**Directions for this task:** Convert each line of the data below into a string in a JSON list, one string per line, leaving out blank lines.

**Dataset records:**

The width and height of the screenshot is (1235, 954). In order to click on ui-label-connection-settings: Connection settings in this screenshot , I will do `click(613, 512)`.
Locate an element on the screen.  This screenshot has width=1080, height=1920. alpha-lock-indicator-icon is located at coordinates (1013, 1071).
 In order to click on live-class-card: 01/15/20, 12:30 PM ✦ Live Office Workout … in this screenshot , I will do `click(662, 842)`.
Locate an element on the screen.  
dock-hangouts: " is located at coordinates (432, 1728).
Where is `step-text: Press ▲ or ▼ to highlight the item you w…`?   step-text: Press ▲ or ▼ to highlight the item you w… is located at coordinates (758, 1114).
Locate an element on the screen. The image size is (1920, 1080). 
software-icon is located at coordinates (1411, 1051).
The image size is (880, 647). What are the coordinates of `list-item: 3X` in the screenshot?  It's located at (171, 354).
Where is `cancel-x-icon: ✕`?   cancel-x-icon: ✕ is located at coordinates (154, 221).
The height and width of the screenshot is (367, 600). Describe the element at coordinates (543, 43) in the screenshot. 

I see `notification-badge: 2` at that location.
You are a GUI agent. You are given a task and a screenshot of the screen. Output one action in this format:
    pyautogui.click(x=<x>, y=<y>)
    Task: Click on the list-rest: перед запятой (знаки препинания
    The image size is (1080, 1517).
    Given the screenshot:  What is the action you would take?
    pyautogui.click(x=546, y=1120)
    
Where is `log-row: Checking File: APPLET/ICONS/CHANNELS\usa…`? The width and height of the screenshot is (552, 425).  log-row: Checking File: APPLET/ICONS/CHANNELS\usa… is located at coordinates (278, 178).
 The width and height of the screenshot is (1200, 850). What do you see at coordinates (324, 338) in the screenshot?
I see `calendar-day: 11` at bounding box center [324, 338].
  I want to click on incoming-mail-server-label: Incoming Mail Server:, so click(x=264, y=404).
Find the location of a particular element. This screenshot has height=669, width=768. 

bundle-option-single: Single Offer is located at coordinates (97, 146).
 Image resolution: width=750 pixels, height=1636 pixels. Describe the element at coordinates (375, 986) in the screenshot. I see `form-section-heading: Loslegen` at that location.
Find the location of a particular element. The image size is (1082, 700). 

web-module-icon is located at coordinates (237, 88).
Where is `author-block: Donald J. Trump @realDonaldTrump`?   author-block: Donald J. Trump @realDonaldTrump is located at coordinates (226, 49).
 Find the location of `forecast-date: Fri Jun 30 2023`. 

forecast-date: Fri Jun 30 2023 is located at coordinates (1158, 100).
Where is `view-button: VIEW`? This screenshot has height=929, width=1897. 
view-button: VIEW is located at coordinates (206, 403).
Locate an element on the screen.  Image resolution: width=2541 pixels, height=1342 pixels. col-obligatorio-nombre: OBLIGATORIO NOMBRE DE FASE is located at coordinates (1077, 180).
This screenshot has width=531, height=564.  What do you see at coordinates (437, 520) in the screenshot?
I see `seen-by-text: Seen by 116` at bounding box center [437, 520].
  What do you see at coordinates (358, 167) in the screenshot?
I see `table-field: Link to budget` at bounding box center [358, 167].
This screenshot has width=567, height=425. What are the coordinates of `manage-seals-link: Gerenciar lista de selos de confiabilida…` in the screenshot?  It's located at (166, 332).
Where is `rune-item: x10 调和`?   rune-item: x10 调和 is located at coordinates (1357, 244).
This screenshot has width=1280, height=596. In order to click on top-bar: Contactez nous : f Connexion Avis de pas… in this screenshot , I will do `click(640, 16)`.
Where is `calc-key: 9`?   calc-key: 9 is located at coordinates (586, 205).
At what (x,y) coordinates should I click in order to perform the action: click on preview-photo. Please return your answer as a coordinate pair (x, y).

**Expected output:**
[
  "The width and height of the screenshot is (1235, 954). In order to click on ui-label-connection-settings: Connection settings in this screenshot , I will do `click(613, 512)`.",
  "Locate an element on the screen.  This screenshot has width=1080, height=1920. alpha-lock-indicator-icon is located at coordinates (1013, 1071).",
  " In order to click on live-class-card: 01/15/20, 12:30 PM ✦ Live Office Workout … in this screenshot , I will do `click(662, 842)`.",
  "Locate an element on the screen.  ",
  "dock-hangouts: \" is located at coordinates (432, 1728).",
  "Where is `step-text: Press ▲ or ▼ to highlight the item you w…`?   step-text: Press ▲ or ▼ to highlight the item you w… is located at coordinates (758, 1114).",
  "Locate an element on the screen. The image size is (1920, 1080). ",
  "software-icon is located at coordinates (1411, 1051).",
  "The image size is (880, 647). What are the coordinates of `list-item: 3X` in the screenshot?  It's located at (171, 354).",
  "Where is `cancel-x-icon: ✕`?   cancel-x-icon: ✕ is located at coordinates (154, 221).",
  "The height and width of the screenshot is (367, 600). Describe the element at coordinates (543, 43) in the screenshot. ",
  "I see `notification-badge: 2` at that location.",
  "You are a GUI agent. You are given a task and a screenshot of the screen. Output one action in this format:",
  "    pyautogui.click(x=<x>, y=<y>)",
  "    Task: Click on the list-rest: перед запятой (знаки препинания",
  "    The image size is (1080, 1517).",
  "    Given the screenshot:  What is the action you would take?",
  "    pyautogui.click(x=546, y=1120)",
  "Where is `log-row: Checking File: APPLET/ICONS/CHANNELS\\usa…`? The width and height of the screenshot is (552, 425).  log-row: Checking File: APPLET/ICONS/CHANNELS\\usa… is located at coordinates (278, 178).",
  " The width and height of the screenshot is (1200, 850). What do you see at coordinates (324, 338) in the screenshot?",
  "I see `calendar-day: 11` at bounding box center [324, 338].",
  "  I want to click on incoming-mail-server-label: Incoming Mail Server:, so click(x=264, y=404).",
  "Find the location of a particular element. This screenshot has height=669, width=768. ",
  "bundle-option-single: Single Offer is located at coordinates (97, 146).",
  " Image resolution: width=750 pixels, height=1636 pixels. Describe the element at coordinates (375, 986) in the screenshot. I see `form-section-heading: Loslegen` at that location.",
  "Find the location of a particular element. The image size is (1082, 700). ",
  "web-module-icon is located at coordinates (237, 88).",
  "Where is `author-block: Donald J. Trump @realDonaldTrump`?   author-block: Donald J. Trump @realDonaldTrump is located at coordinates (226, 49).",
  " Find the location of `forecast-date: Fri Jun 30 2023`. ",
  "forecast-date: Fri Jun 30 2023 is located at coordinates (1158, 100).",
  "Where is `view-button: VIEW`? This screenshot has height=929, width=1897. ",
  "view-button: VIEW is located at coordinates (206, 403).",
  "Locate an element on the screen.  Image resolution: width=2541 pixels, height=1342 pixels. col-obligatorio-nombre: OBLIGATORIO NOMBRE DE FASE is located at coordinates (1077, 180).",
  "This screenshot has width=531, height=564.  What do you see at coordinates (437, 520) in the screenshot?",
  "I see `seen-by-text: Seen by 116` at bounding box center [437, 520].",
  "  What do you see at coordinates (358, 167) in the screenshot?",
  "I see `table-field: Link to budget` at bounding box center [358, 167].",
  "This screenshot has width=567, height=425. What are the coordinates of `manage-seals-link: Gerenciar lista de selos de confiabilida…` in the screenshot?  It's located at (166, 332).",
  "Where is `rune-item: x10 调和`?   rune-item: x10 调和 is located at coordinates (1357, 244).",
  "This screenshot has width=1280, height=596. In order to click on top-bar: Contactez nous : f Connexion Avis de pas… in this screenshot , I will do `click(640, 16)`.",
  "Where is `calc-key: 9`?   calc-key: 9 is located at coordinates (586, 205).",
  "At what (x,y) coordinates should I click in order to perform the action: click on preview-photo. Please return your answer as a coordinate pair (x, y)."
]